Taking the line with "Instruction: Open the line spacing dropdown" as the first and the line with "Given: Click the 'Assignable" as the last, set down exactly every line in that range from the entries below, and no more.

Dataset extract —

■ ■ ■ ■

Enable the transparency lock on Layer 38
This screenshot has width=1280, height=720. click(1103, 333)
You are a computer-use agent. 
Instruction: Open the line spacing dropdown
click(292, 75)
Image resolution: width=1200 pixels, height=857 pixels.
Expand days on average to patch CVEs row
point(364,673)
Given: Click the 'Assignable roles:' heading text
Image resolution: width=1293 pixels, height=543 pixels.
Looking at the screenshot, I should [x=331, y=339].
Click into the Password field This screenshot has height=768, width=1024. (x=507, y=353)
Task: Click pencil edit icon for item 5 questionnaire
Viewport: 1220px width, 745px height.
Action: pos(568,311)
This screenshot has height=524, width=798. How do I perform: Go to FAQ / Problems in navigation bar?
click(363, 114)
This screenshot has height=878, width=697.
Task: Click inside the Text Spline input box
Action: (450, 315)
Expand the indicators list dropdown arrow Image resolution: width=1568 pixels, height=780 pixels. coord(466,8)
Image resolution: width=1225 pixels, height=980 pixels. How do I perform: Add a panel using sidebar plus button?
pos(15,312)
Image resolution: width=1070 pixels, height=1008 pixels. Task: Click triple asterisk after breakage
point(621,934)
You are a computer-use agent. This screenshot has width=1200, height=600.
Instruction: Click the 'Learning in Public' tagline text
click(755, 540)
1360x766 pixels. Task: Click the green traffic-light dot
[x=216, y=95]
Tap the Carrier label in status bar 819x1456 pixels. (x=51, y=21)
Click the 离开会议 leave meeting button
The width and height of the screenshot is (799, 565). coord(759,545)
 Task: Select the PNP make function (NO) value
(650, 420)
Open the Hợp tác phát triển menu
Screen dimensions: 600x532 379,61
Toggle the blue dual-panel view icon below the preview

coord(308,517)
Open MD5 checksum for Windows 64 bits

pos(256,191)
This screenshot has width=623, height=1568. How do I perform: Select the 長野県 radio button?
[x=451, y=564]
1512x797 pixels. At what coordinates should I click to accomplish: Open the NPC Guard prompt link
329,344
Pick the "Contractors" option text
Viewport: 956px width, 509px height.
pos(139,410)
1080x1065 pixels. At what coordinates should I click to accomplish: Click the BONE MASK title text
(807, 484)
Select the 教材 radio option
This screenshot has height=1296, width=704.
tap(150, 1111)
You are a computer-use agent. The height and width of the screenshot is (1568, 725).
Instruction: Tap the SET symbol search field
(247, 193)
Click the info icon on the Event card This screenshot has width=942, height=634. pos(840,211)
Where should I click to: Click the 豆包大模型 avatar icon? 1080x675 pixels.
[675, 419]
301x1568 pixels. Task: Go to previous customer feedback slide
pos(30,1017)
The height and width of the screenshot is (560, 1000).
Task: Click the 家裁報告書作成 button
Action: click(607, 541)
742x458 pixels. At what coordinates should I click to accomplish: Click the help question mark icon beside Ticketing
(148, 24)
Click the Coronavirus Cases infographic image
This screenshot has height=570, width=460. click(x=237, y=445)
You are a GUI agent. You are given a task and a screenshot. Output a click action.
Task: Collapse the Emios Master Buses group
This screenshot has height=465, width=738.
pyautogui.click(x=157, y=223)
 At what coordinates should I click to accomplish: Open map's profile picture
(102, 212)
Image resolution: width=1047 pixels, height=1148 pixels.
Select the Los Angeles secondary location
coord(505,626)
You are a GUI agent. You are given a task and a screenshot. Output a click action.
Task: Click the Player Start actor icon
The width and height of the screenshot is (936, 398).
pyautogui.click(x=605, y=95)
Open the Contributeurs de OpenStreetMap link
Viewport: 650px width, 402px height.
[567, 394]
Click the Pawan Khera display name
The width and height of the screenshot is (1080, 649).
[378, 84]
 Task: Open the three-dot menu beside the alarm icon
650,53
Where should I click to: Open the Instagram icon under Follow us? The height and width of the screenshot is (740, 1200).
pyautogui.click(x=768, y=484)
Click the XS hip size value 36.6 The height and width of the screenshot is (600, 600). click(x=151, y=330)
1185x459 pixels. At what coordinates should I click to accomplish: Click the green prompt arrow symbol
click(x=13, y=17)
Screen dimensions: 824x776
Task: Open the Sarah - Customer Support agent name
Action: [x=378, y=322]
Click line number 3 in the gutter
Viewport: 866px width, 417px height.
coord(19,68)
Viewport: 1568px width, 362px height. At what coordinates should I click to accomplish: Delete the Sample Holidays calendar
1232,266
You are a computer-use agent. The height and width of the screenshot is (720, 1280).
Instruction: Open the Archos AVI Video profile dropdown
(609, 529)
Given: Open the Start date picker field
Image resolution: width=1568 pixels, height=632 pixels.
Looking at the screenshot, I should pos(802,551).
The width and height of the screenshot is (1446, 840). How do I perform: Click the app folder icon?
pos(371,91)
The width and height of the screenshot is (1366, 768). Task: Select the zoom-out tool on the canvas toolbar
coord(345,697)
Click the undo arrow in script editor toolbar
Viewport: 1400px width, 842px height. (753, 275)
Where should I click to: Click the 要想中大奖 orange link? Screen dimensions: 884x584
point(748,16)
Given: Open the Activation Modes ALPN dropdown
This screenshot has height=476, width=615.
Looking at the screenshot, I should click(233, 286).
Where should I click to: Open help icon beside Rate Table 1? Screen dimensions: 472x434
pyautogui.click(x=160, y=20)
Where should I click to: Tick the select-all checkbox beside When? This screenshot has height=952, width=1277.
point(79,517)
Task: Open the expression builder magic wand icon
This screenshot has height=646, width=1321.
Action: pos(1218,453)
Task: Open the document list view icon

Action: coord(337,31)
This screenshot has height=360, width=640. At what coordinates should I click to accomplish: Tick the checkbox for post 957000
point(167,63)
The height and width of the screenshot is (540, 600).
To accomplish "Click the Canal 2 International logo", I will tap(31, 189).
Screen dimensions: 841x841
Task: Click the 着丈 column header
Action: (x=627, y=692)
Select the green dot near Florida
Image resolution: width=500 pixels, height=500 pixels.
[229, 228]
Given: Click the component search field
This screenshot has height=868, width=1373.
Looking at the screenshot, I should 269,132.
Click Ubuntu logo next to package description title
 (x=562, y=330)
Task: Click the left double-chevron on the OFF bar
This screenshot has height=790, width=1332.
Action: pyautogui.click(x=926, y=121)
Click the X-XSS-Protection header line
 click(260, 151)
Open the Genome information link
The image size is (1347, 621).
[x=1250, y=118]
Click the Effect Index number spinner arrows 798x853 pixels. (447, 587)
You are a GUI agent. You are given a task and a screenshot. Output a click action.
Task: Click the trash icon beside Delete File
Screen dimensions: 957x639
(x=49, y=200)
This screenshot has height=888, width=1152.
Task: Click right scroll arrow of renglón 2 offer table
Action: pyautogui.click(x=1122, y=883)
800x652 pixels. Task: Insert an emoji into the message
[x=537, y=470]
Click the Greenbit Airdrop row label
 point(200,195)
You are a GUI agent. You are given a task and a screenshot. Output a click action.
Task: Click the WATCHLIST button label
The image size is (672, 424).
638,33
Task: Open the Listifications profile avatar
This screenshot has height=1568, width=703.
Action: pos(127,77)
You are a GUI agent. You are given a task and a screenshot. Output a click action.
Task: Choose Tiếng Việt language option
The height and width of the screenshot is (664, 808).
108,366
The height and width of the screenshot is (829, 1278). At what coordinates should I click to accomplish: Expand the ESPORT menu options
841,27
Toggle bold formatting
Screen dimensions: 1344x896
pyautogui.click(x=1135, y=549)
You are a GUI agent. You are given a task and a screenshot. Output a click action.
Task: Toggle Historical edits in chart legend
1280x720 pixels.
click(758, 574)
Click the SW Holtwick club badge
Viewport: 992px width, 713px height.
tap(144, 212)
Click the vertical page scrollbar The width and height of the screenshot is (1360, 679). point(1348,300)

■ ■ ■ ■

Response area —
Instruction: Open the line spacing dropdown
click(292, 75)
Image resolution: width=1200 pixels, height=857 pixels.
Expand days on average to patch CVEs row
point(364,673)
Given: Click the 'Assignable roles:' heading text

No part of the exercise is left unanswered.